Render the entries from the line containing "At what coordinates should I click to accomplish: Select" through the line containing "coord(24,454)", inclusive, as a Markdown table. Use a column headed No. for the row number and a column headed Line for the line itself, and omit any blank lines.

— start of DATA FOR PROCESSING —

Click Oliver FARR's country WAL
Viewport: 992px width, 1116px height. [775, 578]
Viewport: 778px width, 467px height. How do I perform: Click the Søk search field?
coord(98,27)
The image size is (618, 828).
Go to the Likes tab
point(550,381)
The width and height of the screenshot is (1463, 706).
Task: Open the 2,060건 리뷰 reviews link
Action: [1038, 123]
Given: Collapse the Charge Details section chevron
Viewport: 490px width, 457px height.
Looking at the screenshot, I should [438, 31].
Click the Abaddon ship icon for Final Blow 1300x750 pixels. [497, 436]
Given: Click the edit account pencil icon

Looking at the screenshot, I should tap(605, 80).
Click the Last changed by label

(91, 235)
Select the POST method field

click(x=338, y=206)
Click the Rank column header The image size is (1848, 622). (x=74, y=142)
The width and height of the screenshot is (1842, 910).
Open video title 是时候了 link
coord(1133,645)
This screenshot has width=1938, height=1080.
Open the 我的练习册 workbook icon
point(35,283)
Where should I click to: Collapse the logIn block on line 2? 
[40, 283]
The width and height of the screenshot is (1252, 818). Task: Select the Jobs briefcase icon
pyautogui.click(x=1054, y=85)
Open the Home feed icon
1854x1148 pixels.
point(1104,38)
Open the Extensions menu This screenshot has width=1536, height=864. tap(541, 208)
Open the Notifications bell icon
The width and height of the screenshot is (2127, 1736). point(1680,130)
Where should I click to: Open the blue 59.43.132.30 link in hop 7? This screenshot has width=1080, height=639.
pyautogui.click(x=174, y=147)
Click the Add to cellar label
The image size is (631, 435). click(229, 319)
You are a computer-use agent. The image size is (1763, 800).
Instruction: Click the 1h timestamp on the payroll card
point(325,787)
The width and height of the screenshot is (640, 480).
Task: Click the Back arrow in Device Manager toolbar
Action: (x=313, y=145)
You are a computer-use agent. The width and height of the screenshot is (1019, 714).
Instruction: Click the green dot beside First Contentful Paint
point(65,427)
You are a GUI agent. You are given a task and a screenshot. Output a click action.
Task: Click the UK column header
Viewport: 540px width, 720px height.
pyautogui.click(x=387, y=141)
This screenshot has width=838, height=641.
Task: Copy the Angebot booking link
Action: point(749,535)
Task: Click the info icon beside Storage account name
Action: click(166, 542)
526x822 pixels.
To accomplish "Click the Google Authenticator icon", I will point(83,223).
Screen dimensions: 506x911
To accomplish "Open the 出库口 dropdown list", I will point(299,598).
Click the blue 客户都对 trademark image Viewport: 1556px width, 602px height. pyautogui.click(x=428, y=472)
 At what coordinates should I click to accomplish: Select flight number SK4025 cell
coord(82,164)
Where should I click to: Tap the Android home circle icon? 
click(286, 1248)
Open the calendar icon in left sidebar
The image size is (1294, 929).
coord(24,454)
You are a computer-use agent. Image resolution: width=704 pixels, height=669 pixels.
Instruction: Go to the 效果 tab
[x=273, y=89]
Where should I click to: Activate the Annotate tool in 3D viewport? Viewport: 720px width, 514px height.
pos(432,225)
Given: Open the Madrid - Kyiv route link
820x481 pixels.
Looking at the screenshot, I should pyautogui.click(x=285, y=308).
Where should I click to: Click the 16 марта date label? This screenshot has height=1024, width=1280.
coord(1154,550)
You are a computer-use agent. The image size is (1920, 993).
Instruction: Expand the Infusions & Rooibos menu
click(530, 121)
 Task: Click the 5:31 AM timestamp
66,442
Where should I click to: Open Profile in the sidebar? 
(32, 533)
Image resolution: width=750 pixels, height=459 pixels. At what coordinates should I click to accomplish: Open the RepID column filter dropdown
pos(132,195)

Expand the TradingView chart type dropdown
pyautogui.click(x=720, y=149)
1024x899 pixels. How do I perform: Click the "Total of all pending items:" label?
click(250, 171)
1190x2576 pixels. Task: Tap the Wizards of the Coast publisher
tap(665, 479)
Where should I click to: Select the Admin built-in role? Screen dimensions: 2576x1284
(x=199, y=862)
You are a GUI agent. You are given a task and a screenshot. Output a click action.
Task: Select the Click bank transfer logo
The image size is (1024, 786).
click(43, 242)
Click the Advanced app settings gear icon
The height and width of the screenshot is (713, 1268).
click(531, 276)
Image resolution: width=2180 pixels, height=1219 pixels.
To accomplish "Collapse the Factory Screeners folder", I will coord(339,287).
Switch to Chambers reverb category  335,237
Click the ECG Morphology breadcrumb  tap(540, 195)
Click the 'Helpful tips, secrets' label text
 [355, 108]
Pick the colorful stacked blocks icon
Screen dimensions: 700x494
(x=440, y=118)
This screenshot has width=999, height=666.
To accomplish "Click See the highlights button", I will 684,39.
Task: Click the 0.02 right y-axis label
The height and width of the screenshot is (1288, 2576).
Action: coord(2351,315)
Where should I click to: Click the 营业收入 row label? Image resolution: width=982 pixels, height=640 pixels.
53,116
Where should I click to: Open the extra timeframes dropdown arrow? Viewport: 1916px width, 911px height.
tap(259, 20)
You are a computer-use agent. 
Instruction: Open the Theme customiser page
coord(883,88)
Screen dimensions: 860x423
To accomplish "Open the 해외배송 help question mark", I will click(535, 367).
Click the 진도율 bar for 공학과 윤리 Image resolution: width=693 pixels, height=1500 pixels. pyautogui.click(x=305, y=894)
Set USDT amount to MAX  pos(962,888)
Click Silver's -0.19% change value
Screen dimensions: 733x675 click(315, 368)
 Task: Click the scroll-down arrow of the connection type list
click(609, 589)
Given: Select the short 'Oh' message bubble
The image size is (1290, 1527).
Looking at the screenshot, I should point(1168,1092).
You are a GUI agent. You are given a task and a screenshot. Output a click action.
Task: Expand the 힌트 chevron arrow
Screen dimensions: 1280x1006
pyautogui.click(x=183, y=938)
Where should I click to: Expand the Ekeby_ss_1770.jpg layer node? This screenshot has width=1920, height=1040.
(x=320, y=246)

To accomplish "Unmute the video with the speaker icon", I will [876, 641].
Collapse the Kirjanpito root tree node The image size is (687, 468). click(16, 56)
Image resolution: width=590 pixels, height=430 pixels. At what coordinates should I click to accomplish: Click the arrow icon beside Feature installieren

— end of DATA FOR PROCESSING —

IN RESPONSE →
| No. | Line |
|---|---|
| 1 |  At what coordinates should I click to accomplish: Select flight number SK4025 cell |
| 2 | coord(82,164) |
| 3 | Where should I click to: Tap the Android home circle icon?  |
| 4 | click(286, 1248) |
| 5 | Open the calendar icon in left sidebar |
| 6 | The image size is (1294, 929). |
| 7 | coord(24,454) |